Ayelen Peressini develops a transdisciplinary practice moving in the frontiers of art, design and architecture. In her work, she explores material gestures, forms and spaces in an attempt to create new structures that would allow us to think and re-design the surroundings. With a strong focus on materiality, she creates unique pieces, installations and spatial designs for public and private contexts.
Inês Teles has a strong interest in process, materiality and transformation. Her work is filled with time consuming processes, frequently with a simultaneous sense of density and absence, pursuing a desire to achieve reduction through the act of accumulation. Although her education and artistic practice is rooted in painting, it has expanded into other fields. Painting as a place of dialogue with the surface, as a relationship between figure and background, visibility and invisibility, also began to include questions related to the reading of objects in space.
Walk the Curve is a large-scale installation conceived for Alto de São Bento’s geosite. Out of collaboration comes the desire to create a piece for the public space: starting from a body of work that investigates the different materials and architectural construction processes of the Alentejo region.
Also known as the city’s belvedere, Alto de São Bento is a place for contemplation. A viewpoint which establishes a distance from the city centre and, at night time, an infinitely greater distance given by the action of stargazing. In the act of observation and in line with the introspective nature of the site, a measurement comes along between the subject and the reality, between the subject and the universe.

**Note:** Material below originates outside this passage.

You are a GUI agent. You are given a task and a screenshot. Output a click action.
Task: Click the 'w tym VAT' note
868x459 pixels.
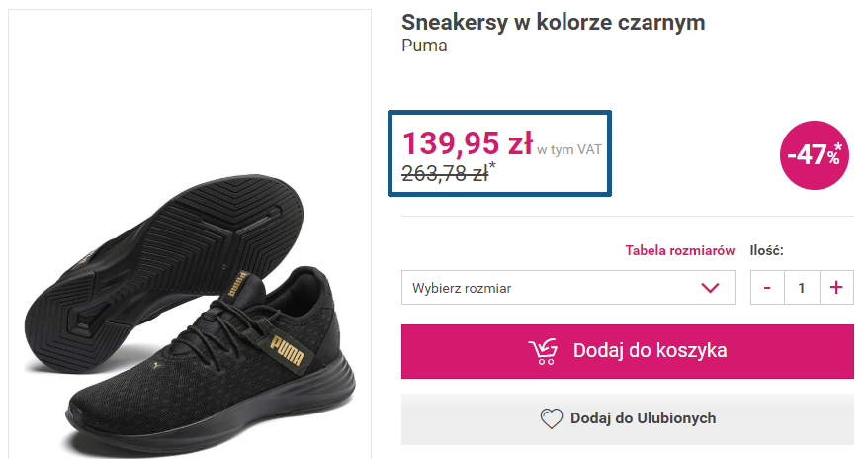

This collaboration started from an investigation of the place, its historical, geophysical and environmental aspects and aims to create an articulation between the architecture and the rural landscape, using a variety of materials including metal, wood, mud and ceramic. In an attempt to reveal the different levels of construction, soil and matter, this intervention has several reading times, expressed through several layers that demand interrogation through the act of walking. As Richard Serra already declared “walking is measuring”.
This year, in further addition to the project, a bilingual publication will be produced, containing not only texts from several authors, such as Raquel Guerra, João Rolaça and Tânia Teixeira, but also photographic and documentary images that illustrate the various construction stages.